Sunday, 20 January 2013

Lost years become decade, and then a generation

Japan, which started on the skids 15 years before the rest
of the West, is our guiding light. They've bailed out their
economy and their banks. They've bailed out big zombie
companies.


[moral hazard. Japanese Banksters' kids playing with toys, Ferraris]

Their jobs have left for China. Birth rates are down and
people are getting poorer. But, Japan has refused to give
in to reality.


CRAPTASTIC "Reira! got me on ma knees"

That's great. Get ready for another 15 years of bullcrap for
the rest of us.
Retiring soon? don't
finishing school? get another degree
working 2 jobs? get a third
got skills? move to China or Saudi

need more room for your Chinese products? 
get a smaller home
-that's only because you can't afford your rent any more,
having lost your mortgage too.

what I'm saying is: our elected leaders have already
marked out the post 2008 decade as a zero sum gain, at best.

They're only doing that because they don't want to bring
the banks to heal, even between election campaigns.
They'd rather ruin every one the social democratic habits
we had, and have built for us, as a society. It will all be
privatised and we're going back to the Middle Ages.
How's your gardening, paisan?

But, there's hope, from a hedge fund manager! Ain't things
screwed up enough?
Anyway, Kyle Bass seems to think that Japan will implode
in 3-5 years. The only hope is that the other big Western
countries will not have enough wiggle room to get their
banking untangled by then, which will make the whole
Wicker Man globalised system burn up.

I'll explain the wiggle room conundrum. It's akin to a
Mexican standoff, with everybody holding their guns,
butt nobody can act because of the risk to themselves.
That's this vaunted globalised financial market. It's
ready-aye-ready for mass financial hari-kiri. So, if
the West pulls out of its Japanese investments too
quickly, Japan goes tits-up, and then every other
Western country goes tits-up.
[bad for everybody, short term, but then the Debt
Austerity Olympics will have ended.]
China & India are withdrawing from Dollar World,
with its Treasury paper & derivatives,
but oh, so slowly, as to not harm their remaining
investments.

So, 3-5 years for the Bonfire of the Financials. Stock
up on wood for heating.

Read 'em and weep: Mish

Kyle Bass on the End of the Debt Supercycle and a Coming Massive Devaluation of the Yen; Most Difficult Time to Invest; The Belief Bubble

Late last month, Kyle Bass, managing partner of Hayman Capital, shared his thoughts in a video at the University of Virginia Darden School of Business Investing Conference with Professor Ken Eades.
It is a fantastic interview that echoes many of the things I have been saying about Japan for quite some time.

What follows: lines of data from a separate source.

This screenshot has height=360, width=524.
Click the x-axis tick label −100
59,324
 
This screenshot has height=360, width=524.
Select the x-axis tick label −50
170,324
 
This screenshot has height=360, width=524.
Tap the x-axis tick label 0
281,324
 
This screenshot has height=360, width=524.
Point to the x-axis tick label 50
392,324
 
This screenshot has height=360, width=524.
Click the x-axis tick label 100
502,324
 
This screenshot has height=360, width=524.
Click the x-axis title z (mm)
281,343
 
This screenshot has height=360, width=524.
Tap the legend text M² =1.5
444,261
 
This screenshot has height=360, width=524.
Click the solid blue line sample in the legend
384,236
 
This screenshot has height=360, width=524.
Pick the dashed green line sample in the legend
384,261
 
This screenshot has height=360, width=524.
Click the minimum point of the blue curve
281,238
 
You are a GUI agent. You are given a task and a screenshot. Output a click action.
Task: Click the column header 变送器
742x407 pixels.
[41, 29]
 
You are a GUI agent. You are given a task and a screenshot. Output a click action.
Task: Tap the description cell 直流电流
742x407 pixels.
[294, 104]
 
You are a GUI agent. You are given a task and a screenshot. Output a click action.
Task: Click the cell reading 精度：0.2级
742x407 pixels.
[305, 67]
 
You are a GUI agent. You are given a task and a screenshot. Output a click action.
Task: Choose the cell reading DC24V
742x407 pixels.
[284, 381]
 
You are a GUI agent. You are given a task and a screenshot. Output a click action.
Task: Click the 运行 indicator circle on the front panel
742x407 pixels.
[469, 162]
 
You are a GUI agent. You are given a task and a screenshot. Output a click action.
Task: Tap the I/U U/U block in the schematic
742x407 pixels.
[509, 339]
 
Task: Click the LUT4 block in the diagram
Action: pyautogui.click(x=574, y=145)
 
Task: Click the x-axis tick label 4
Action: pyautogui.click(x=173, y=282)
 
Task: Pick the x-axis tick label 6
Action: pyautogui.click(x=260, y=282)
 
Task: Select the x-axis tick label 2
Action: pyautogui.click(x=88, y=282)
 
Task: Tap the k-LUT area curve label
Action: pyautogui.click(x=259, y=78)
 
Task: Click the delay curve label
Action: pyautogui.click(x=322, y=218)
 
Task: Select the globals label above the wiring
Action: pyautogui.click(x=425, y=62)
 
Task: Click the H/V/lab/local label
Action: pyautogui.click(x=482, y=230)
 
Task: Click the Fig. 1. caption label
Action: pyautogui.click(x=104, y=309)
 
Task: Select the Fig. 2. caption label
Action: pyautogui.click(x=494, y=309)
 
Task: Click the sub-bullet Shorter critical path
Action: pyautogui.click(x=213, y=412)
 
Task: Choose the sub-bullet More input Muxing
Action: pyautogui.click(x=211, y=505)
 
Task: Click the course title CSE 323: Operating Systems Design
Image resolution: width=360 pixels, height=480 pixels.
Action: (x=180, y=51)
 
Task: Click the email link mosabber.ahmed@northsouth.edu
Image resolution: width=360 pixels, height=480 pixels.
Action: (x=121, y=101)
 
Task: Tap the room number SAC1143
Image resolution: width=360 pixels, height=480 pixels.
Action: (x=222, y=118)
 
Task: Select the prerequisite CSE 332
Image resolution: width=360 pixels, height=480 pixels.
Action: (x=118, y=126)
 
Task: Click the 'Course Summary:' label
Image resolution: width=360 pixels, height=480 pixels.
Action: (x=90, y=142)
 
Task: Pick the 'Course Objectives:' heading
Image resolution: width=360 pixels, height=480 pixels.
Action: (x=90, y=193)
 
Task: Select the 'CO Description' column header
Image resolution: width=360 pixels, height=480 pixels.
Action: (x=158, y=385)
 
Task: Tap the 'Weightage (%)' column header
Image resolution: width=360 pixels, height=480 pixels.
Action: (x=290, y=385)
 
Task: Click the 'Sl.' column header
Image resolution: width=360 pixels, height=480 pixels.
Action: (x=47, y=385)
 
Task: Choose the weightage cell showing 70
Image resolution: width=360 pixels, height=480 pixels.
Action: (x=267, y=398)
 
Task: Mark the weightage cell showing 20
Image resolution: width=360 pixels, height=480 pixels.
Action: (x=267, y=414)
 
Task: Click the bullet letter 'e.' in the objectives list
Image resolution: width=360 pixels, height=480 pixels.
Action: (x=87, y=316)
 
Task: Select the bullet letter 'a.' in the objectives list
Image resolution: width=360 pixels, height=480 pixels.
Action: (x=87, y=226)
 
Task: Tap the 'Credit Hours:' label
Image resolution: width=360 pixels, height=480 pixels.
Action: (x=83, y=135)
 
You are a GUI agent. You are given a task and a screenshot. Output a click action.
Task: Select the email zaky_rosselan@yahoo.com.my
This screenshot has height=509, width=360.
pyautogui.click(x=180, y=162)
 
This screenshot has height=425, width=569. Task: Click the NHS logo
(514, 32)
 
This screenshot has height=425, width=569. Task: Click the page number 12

Link if video does not play: Conversation with Kyle Bass
Interview Snips

...    A lot has happened in Japan in the last 12 months. In fact, in the last 2 months we believe Japan has crossed that proverbial Rubicon. We think that you've seen 20 years of conjecture regarding Japan's eventual demise. And now we see a point where, in the last couple months what you see is a continued deterioration in their balance of trade. It's actually running at about negative $100 billion or close to 10 trillion Yen. And we think given this resurgence of Chinese nationalism over the Senkaku crisis [disputed islands], you're going to see that move another 1.5 to 2 percent or another $100 billion. Put that in perspective. What that means is we could see full current account negativity in Japan in October. That's something nobody is ready for.

    Think about it. You have a secular decline in the population, you have a balance of trade that is literally being rewritten and falling off a cliff, and their GDP is now tracking negative 3.5 or 4 percent.

    So what has to happen in Japan. Now their backs are against the wall. They have a full crisis, and they absolutely have to change the manner in which they deal with their currency. And so we think over the last couple of months they have crossed the final Rubicon that turns the whole situation around and weakens the Yen from a currency perspective. Then you are going to start to see, we think, in the next 12-18 months a move in their rates.
    Basically Japan is entering its final checkmate phase of the game.